TVM organizes passes into three categories by scope:
┌─────────────────────────────────────────────────────────┐
│ ModulePass │
│ • Operates on the entire IRModule │
│ • Can add/remove/modify global functions │
│ • Example: InlinePrimitives, LambdaLift │
│ │
│ ┌───────────────────────────────────────────────────┐ │
│ │ FunctionPass │ │
│ │ • Operates on each function independently │ │
│ │ • Most common type │ │
│ │ • Example: FuseOps, FoldConstant, InferType │ │
│ │ │ │
│ │ ┌─────────────────────────────────────────────┐ │ │
│ │ │ Sequential Pass │ │ │
│ │ │ • Chains multiple passes in order │ │ │
│ │ │ • Groups related transformations │ │ │
│ │ └─────────────────────────────────────────────┘ │ │
│ └───────────────────────────────────────────────────┘ │
└─────────────────────────────────────────────────────────┘
Every pass runs inside a PassContext that controls optimization levels and configuration:
import tvm
from tvm import relay
# opt_level controls which passes run
# 0: minimal (type inference only)
# 1: basic optimizations (fold constant, eliminate dead code)
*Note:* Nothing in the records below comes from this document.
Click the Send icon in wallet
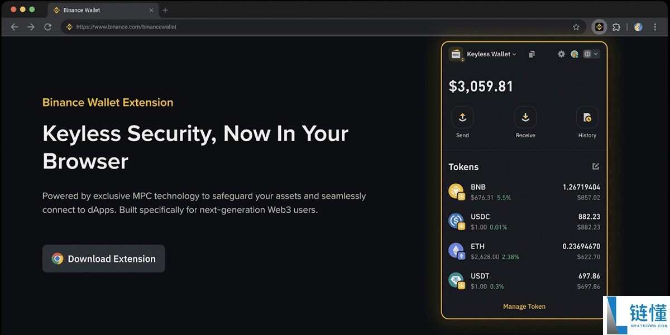The width and height of the screenshot is (670, 335). [462, 117]
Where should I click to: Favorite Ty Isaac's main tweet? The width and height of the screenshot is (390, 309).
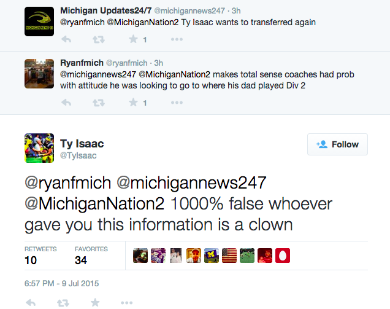tap(95, 302)
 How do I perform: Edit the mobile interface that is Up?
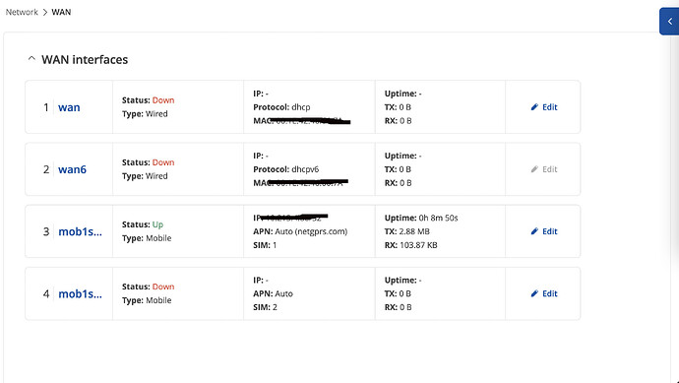pos(544,231)
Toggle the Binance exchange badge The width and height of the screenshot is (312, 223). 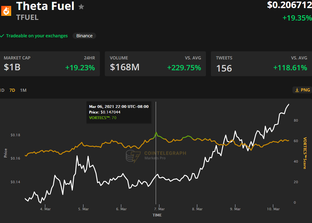(x=84, y=36)
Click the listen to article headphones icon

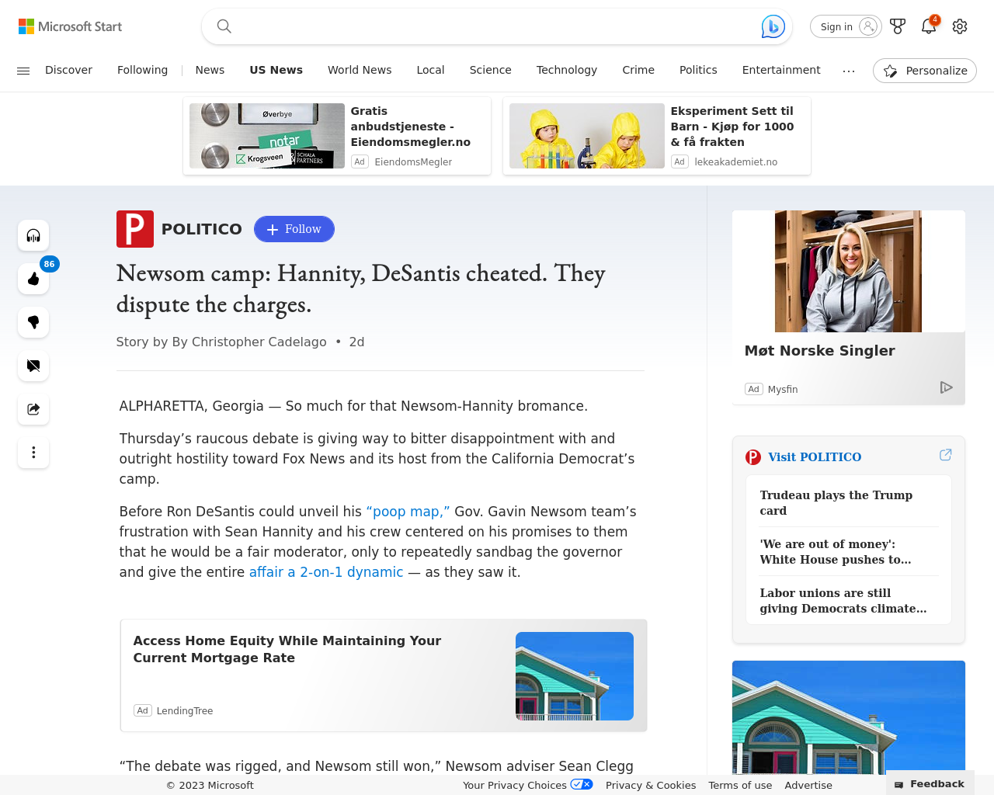[x=33, y=235]
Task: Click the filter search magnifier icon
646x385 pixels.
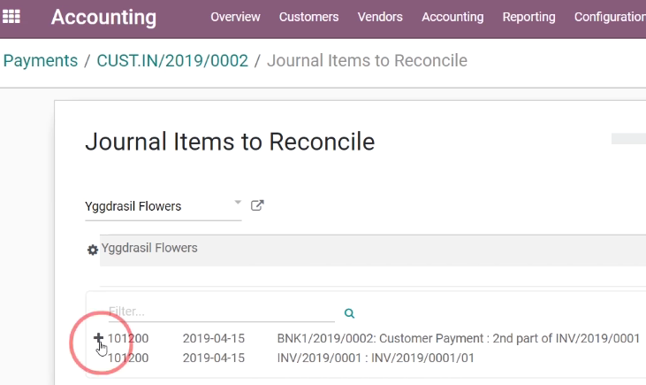Action: tap(349, 313)
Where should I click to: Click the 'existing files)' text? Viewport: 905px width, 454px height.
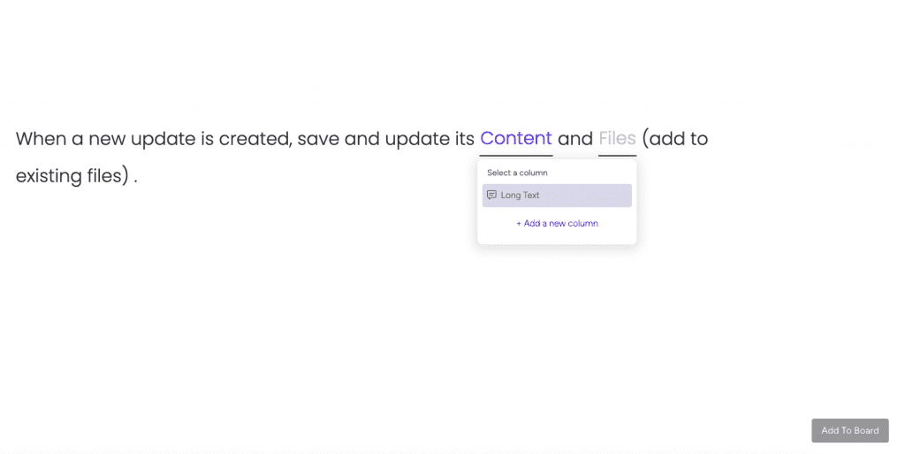tap(72, 175)
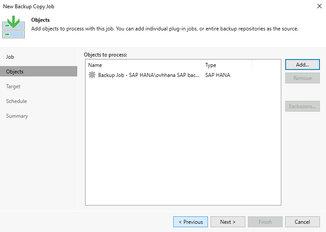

# 2: more aggressive (fusion, layout transform)
# 3: all optimizations (everything)
# 4: experimental (may not be stable)
with tvm.transform.PassContext(opt_level=3):
lib = relay.build(mod, target="llvm")
# Fine-grained control
with tvm.transform.PassContext(
opt_level=3,
config={
"relay.FuseOps.max_depth": 5, # fusion depth limit
"relay.backend.use_auto_scheduler": True, # use Ansor
},
disabled_pass=["AlterOpLayout"], # skip specific passes
):
lib = relay.build(mod, target="llvm")
# Apply a single pass
mod = relay.transform.InferType()(mod)
mod = relay.transform.FoldConstant()(mod)
mod = relay.transform.FuseOps(fuse_opt_level=2)(mod)
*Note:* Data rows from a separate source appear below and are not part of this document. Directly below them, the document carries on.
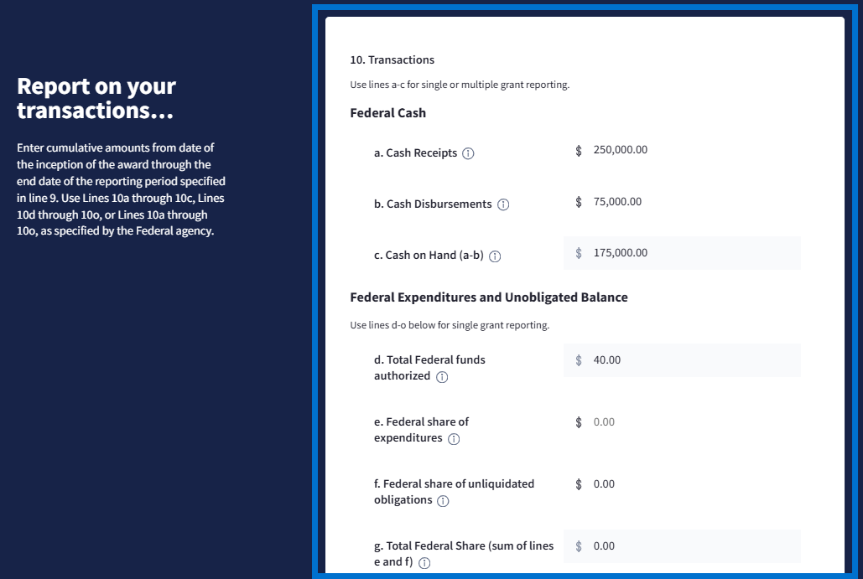863x579 pixels.
Task: Click the "Federal Expenditures and Unobligated Balance" heading
Action: [x=488, y=297]
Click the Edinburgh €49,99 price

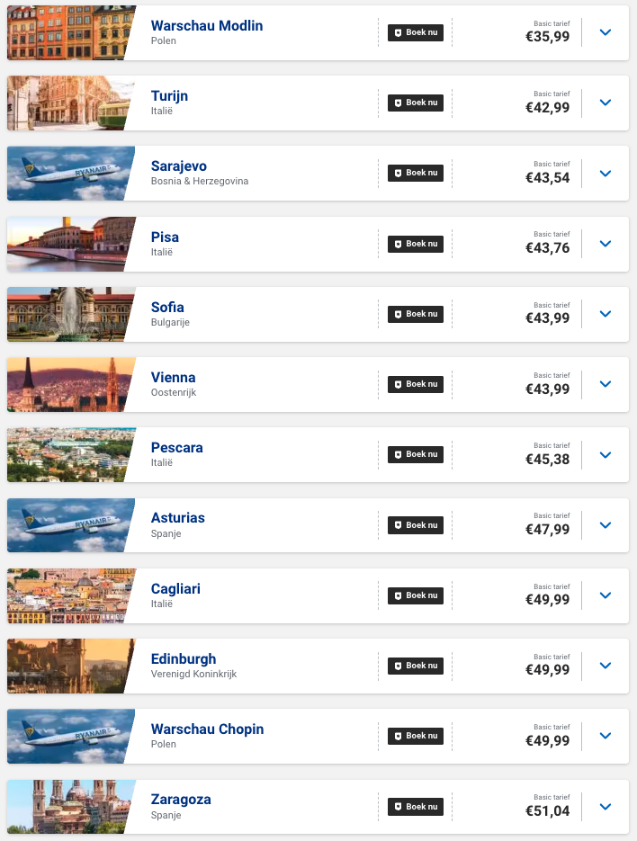tap(547, 671)
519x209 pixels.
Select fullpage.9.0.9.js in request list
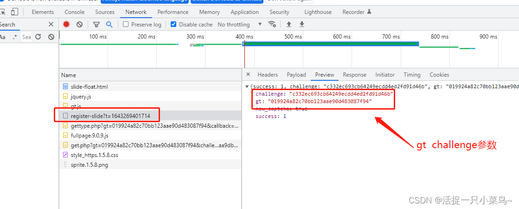click(x=90, y=135)
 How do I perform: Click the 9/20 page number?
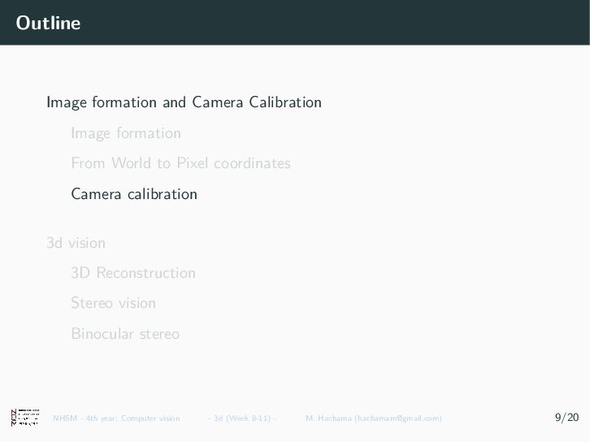click(566, 418)
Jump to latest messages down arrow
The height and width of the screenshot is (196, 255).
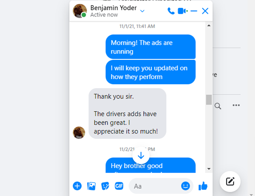coord(141,155)
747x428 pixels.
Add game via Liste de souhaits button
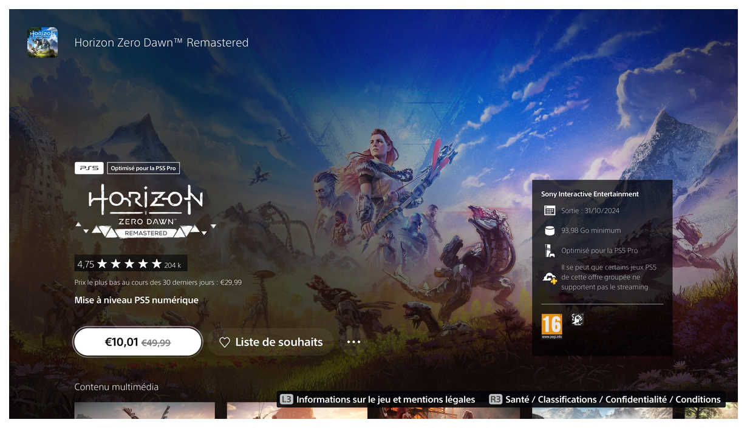tap(271, 342)
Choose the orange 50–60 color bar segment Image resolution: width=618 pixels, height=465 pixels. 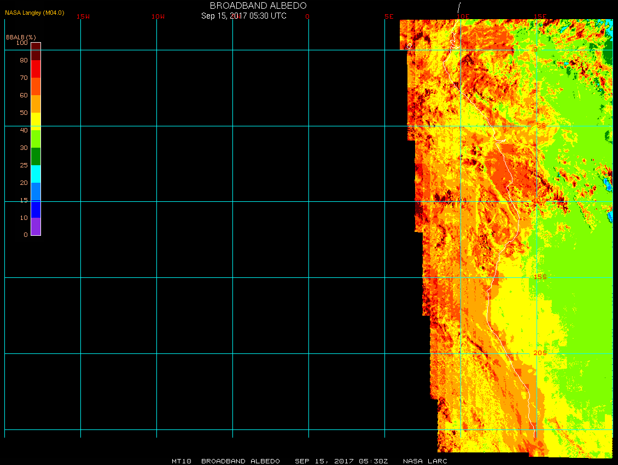click(36, 104)
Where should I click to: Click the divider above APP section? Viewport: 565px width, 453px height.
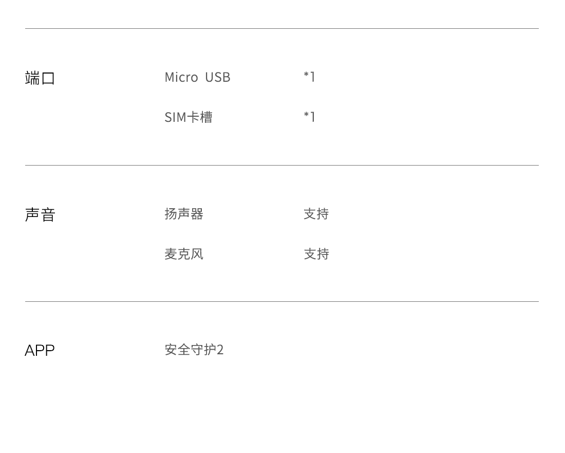pos(282,301)
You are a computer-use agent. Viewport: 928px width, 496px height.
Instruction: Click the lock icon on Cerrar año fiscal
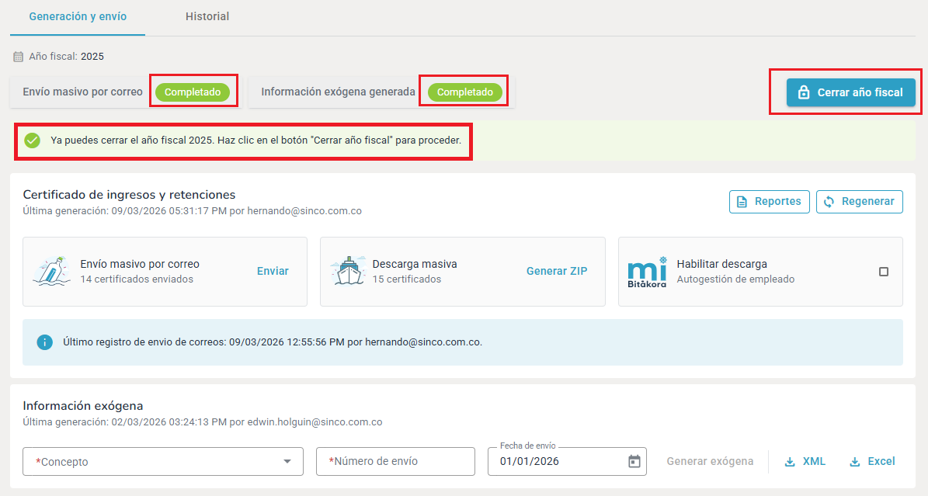804,92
# Chain passes with Sequential
seq = tvm.transform.Sequential([
relay.transform.InferType(),
relay.transform.SimplifyInference(),
relay.transform.FoldConstant(),
relay.transform.FuseOps(fuse_opt_level=2),
])
with tvm.transform.PassContext(opt_level=3):
mod_optimized = seq(mod)
FuseOps is the most impactful Relay pass. It merges sequences of operators into single fused functions, eliminating intermediate memory allocations and kernel launches.
TVM classifies operators into categories for fusion:
Category 0: kElemWise — element-wise (relu, sigmoid, add, multiply)
Category 1: kBroadcast — broadcasting (add with broadcast, expand)
Category 2: kInjective — shape-preserving (reshape, transpose, cast)
Category 3: kCommReduce — reduction (sum, mean, max along axes)
Category 4: kOutEWiseFusable — complex but fusable output (conv2d, matmul)
Category 7: kOpaque — cannot be fused (custom ops, side effects)
Rule 1: ElemWise + ElemWise → FUSE
relu(sigmoid(x)) → fused_relu_sigmoid(x)
Rule 2: OutEWiseFusable + ElemWise → FUSE
relu(conv2d(x, w)) → fused_conv2d_relu(x, w)
Rule 3: Injective + Injective → FUSE
transpose(reshape(x)) → fused_reshape_transpose(x)
Rule 4: Reduction + ElemWise → FUSE
relu(reduce_sum(x)) → fused_reduce_relu(x)
Rule 5: OutEWiseFusable + OutEWiseFusable → NO FUSE
matmul(conv2d(x, w), v) → kept separate (each too complex)
import tvm
from tvm import relay
import numpy as np
# Build: Conv → BatchNorm → ReLU → Add (residual)
x = relay.var("x", shape=(1, 64, 56, 56), dtype="float32")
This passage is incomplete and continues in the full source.